In the Pentium 4, caching of RAM takes place in chunks called cache lines. The cache line size on all hyper-threading-enabled CPUs is 64 bytes, and during memory reads, up to two cache lines are fetched. Placing items that are often referenced together nearby in memory (generally referred to as locality) usually improves performance because there's a better chance that the latter memory accesses will be satisfied by the cache.

As you probably know, the common language runtime (CLR) already improves locality of reference. If you allocate objects consecutively, they will be allocated in consecutive addresses on the managed heap, which makes accessing them in sequence faster. And when a garbage collection is performed, the garbage collector compacts its heaps in order to keep objects closer together. (The CLR is also hyper-threading and cache-size aware, and performs additional optimizations to take advantage of the specific hardware it is running on.) The locality of your data becomes even more important the faster CPUs get. It's a good habit to allocate data together that will be used together, especially if those objects have similar lifetimes.

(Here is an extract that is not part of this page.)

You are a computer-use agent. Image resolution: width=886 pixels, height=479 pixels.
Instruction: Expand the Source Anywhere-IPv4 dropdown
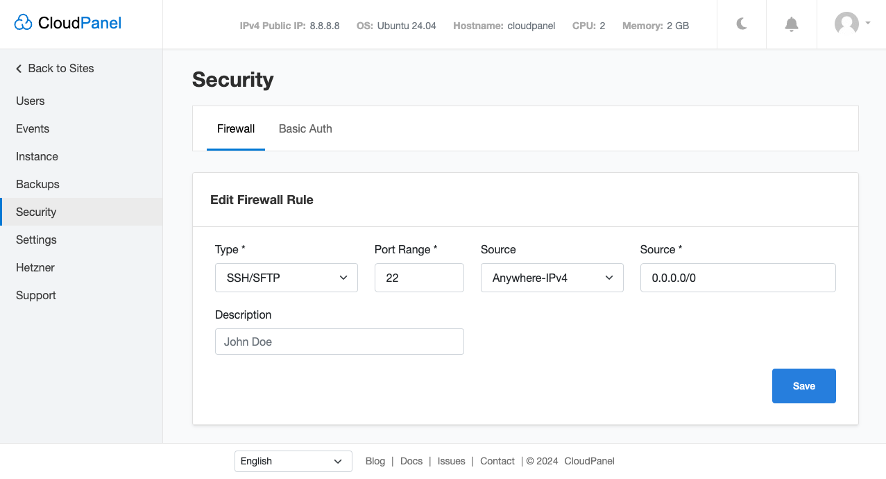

Along these lines, performance of multithreaded applications running on hyper-threaded processors is often improved when multiple threads read from a common area of memory. If one thread loads information from the main memory to the L2 cache, later requests by a second thread for that same information may be satisfied by the L2 cache. The information would not be stored twice in the L2 cache, freeing up valuable cache space (this usually doesn't happen with symmetrical multiple physical processors, since caches are typically not shared between CPUs), so relying on it in multiprocessor machines is discouraged unless you ensure (as I'll show later) that both threads run on the same physical CPU. Figure 4 shows an example that might benefit from those cache efficiencies when multiple threads are executing the DoWork method. The array used can be a common memory table, such as a translation table in this case.

Figure 4 Sharing Read-Only Data

public int[] records = ...;
public int[] arr = ...;

void DoWork(int firstElement, int lastElement, out int result)
{
    result = 0; 
    for (int i=firstElement; i<=lastElement; i++) 
    {
        int tempvaluei = records[i];
        for (int j=0; j<1000; j++)
        {
            tempvaluei = arr[(tempvaluei * 3 / 2 + 1) % arr.Length]; 
        }
        result += tempvaluei;
    }
}

Elements from the array are more likely to already be in the CPU cache when another thread has recently accessed it. However, caching easily calculated values in tables (such as when arr[i] = Math.Pow(r,i)) may actually be slower than just recalculating the value, so as always make sure to profile your applications.

Sharing writable data between threads is a different story. To maintain information consistency, access to the shared data needs to be protected with locks. If you don't use locks, you'll get synchronization bugs. Many synchronization bugs that manifest only rarely on a single logical CPU machine can happen much more frequently on a hyper-threaded machine or in a multiple processor machine. Consider the code sample in Figure 5, where two threads update a counter at the same time.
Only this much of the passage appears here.